**Task to complete**
Can you copy out, unchanged, the lines of the records starting at the line that contains "This screenshot has height=358, width=572." and ending at the line that contains "tap(880, 10)", with both of those lines included?

**Data for processing**

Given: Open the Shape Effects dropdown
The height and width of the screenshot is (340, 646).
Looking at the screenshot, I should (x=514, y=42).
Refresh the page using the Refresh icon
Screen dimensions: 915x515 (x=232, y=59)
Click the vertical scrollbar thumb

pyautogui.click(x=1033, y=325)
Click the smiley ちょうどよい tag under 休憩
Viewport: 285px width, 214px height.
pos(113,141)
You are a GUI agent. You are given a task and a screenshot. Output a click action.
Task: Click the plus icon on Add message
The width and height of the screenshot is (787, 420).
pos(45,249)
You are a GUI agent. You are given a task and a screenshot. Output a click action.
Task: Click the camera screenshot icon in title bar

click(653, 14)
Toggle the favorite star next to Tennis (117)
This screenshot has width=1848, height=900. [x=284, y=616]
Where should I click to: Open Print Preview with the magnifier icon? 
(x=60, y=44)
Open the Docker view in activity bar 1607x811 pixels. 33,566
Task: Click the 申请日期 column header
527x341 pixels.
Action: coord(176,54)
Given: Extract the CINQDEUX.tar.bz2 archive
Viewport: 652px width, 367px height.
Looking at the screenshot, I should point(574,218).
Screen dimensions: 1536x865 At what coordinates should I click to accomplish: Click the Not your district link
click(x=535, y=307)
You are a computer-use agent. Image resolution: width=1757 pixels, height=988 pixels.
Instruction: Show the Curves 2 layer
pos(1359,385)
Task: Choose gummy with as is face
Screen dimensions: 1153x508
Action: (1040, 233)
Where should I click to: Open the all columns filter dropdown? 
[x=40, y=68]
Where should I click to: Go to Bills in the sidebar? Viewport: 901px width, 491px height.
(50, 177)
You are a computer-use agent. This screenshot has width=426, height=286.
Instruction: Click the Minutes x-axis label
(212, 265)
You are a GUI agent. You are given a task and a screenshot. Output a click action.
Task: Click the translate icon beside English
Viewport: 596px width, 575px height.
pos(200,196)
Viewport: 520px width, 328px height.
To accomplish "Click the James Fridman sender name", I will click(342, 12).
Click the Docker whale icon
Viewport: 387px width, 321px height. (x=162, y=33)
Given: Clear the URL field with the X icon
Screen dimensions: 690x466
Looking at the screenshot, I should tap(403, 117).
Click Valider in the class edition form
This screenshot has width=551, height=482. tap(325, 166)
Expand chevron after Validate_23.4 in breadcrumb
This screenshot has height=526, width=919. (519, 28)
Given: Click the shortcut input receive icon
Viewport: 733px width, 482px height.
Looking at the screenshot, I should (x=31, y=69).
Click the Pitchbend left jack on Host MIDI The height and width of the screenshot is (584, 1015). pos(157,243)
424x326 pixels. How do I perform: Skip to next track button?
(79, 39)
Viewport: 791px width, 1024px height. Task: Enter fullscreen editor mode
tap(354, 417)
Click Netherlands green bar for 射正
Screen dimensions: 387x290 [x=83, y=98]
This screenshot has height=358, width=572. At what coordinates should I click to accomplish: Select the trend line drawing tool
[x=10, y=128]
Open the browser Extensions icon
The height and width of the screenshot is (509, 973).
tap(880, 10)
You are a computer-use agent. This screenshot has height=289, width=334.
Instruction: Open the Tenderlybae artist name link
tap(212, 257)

**Solution**
This screenshot has height=358, width=572. At what coordinates should I click to accomplish: Select the trend line drawing tool
[x=10, y=128]
Open the browser Extensions icon
The height and width of the screenshot is (509, 973).
tap(880, 10)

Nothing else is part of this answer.